Excellent reading on the Feast of St. Thomas Aquinas - and timeless, even if it dates to 2007.



According to the thought of St. Thomas Aquinas, human reason, to say it as such, 'breathes,' that is, it moves on a wide-open horizon in which it can experience the best of itself. Nonetheless, when man limits himself to think only of material and experimental objects, he closes himself to the questions of life, about himself and about God, impoverishing himself.
- Benedict XVI, Feast of Thomas Aquinas, January 28, 2007



I.

A seminarian friend of mine in Connecticut brought my attention, via e-mail, to the ZENIT copy of the Holy Father's Angelus for Sunday, January 28, entitled, "On the Faith-Reason Synthesis: A Precious Patrimony for Western Civilization." Naturally, I hastened to look it up as I had not yet read it.

One good thing about the weekly papal Sunday "Angelus" talks is that they are short, to the point, and seldom designed to say more than one thing to the folks assembled below the papal balcony to receive the papal blessing. As I had been reading both Chesterton's Heretics and John Paul II's Memory and Identity with a class, this brief comment on Aquinas was of particular interest to me.

I have always considered particularly prophetic the conclusion of Chesterton's book, written in 1905. It described, in his own vivid and far-seeing way, what would, more than anything, be the philosophical irony of the then upcoming 20th and 21st centuries, namely, the "self-limitation" of the human mind so that it denied itself the power to get outside of itself into a reality it did not make.

In a certain almost verbatim anticipation of the thesis of Fides et Ratio, Chesterton wrote of the coming centuries, "We (those with the faith) shall look on the impossible grass and the skies with a strange courage. We shall be of those who have seen and yet have believed."

The fact is that, a hundred years after Chesterton wrote, it is primarily those with the faith who can affirm that their senses and reason report to them a real world that is. They are the ones with the courage to speak of the skies as "heavens" even if blue and of the grass as green.

Chesterton's paradoxical passage, of course, presupposes that we recall the famous conversation of Christ with the apostle Thomas after the Resurrection. Thomas brashly clamed that he would believe it was actually Christ only after he had put his hand in the side of the Lord's risen body. Christ's equally paradoxical reply was "blessed are those, Thomas, who have not seen but have believed."

Here, we find Chesterton stating the obvious, that, in our time, it is those with the faith who are most likely to be the ones who use their senses and mind to see and affirm the world that is, who think that there really is a world to know.

The Pope, in his comment on Aquinas, adds that there are things to be known by our reason that are not limited to the material realm, about which latter many philosophers also doubt whether we can know other than through our man-constructed scientific theories about them.

▶ **To do**
1 - Name every person the commentary on Aquinas refers to by name.
2 - Copy the commentary on Aquinas starting at "Here, we find" and ending at "theories about them.", but put "eyes and intellect" in place of "senses and mind".

▶ **Items**
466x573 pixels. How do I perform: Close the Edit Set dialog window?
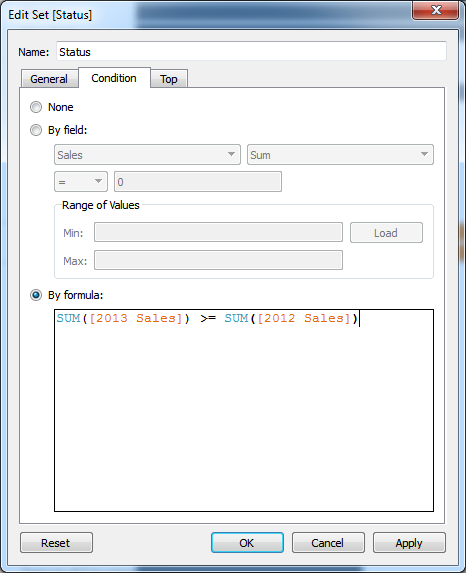click(x=435, y=10)
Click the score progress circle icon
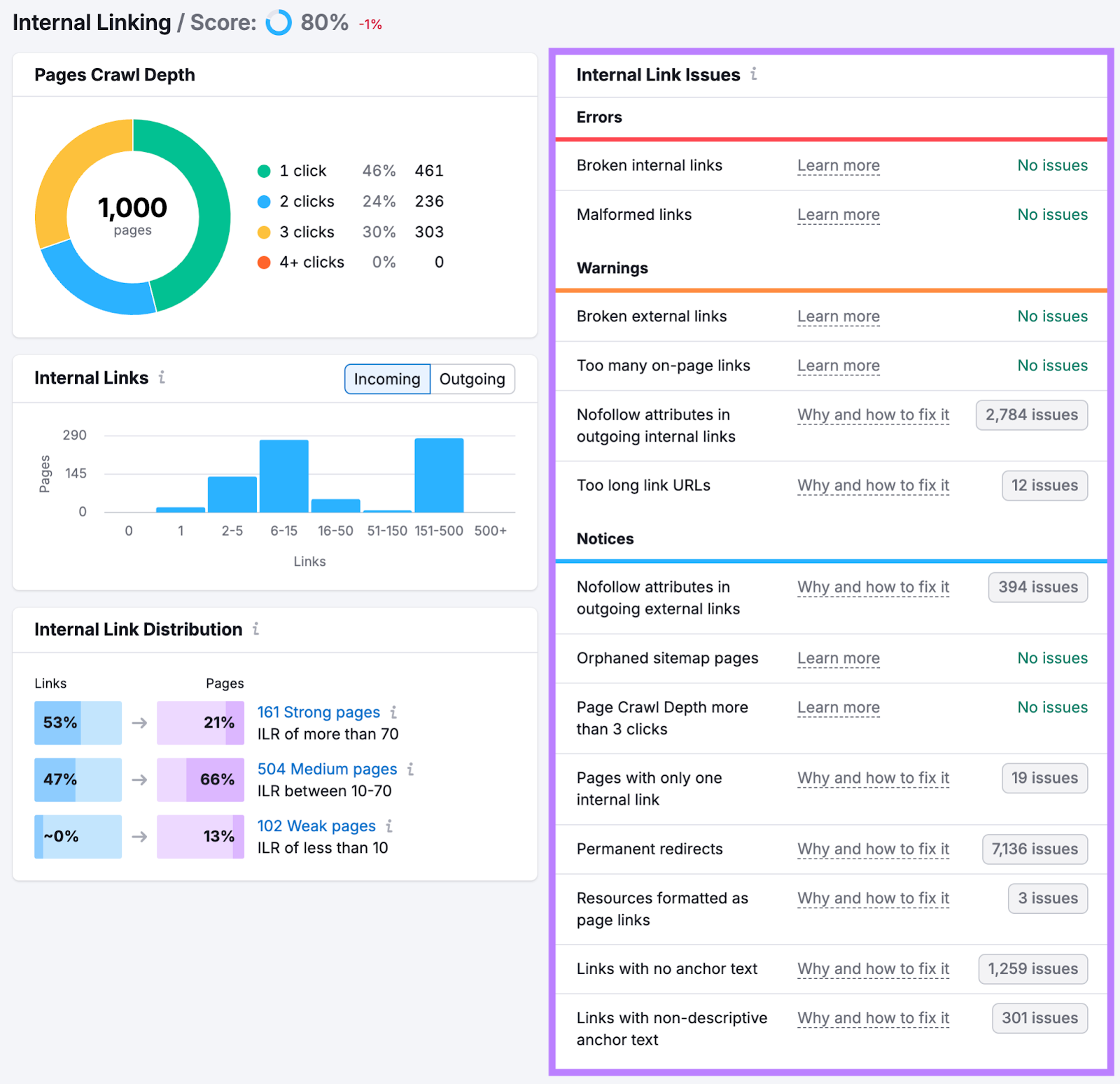 pos(279,22)
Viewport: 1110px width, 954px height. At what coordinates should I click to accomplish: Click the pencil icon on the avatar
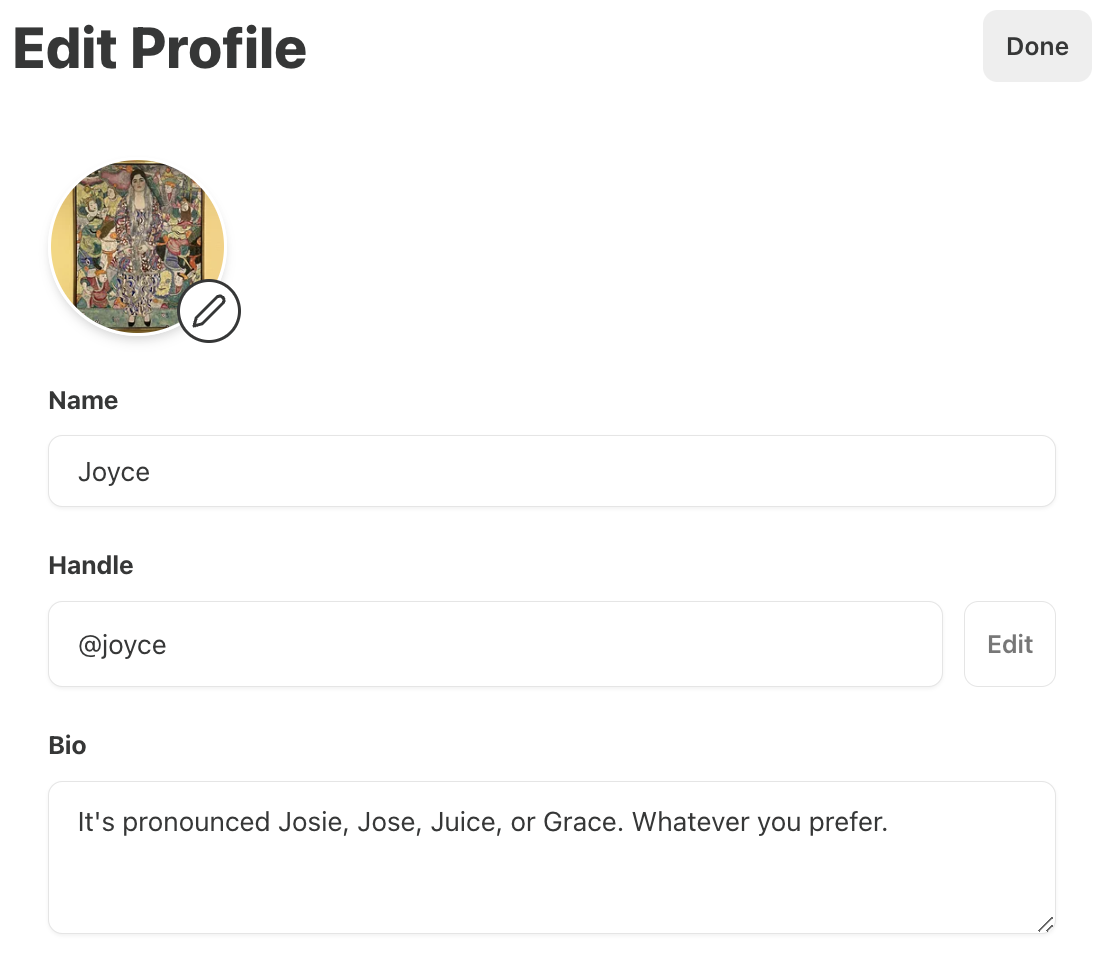click(210, 312)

▶ **Task answers**
1 - St. Thomas Aquinas, Benedict XVI, Chesterton, John Paul II, Christ, and the apostle Thomas.

2 -
Here, we find Chesterton stating the obvious, that, in our time, it is those with the faith who are most likely to be the ones who use their eyes and intellect to see and affirm the world that is, who think that there really is a world to know.

The Pope, in his comment on Aquinas, adds that there are things to be known by our reason that are not limited to the material realm, about which latter many philosophers also doubt whether we can know other than through our man-constructed scientific theories about them.